For the data below, report the number of lines that contain the string "computer" and nothing else.
─── Available records ───
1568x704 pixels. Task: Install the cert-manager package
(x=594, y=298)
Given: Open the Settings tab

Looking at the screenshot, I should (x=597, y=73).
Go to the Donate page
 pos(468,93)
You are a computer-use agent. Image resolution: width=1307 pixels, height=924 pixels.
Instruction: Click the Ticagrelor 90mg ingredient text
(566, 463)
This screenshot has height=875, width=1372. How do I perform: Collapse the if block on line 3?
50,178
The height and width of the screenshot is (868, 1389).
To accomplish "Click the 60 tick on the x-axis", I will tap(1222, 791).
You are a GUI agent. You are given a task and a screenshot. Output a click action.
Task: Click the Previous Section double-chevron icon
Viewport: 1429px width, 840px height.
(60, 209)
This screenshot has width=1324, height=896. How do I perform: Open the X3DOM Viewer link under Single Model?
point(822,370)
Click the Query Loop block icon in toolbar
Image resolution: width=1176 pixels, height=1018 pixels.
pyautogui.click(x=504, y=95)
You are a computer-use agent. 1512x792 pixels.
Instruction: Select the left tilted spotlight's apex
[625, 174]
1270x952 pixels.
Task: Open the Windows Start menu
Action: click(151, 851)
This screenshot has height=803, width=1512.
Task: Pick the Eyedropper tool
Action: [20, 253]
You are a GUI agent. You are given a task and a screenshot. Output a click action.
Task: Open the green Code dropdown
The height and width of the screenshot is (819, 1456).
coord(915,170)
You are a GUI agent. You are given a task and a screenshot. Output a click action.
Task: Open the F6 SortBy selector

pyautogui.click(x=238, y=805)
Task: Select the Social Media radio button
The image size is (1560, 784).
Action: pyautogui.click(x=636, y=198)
───
* Exercise solution *
2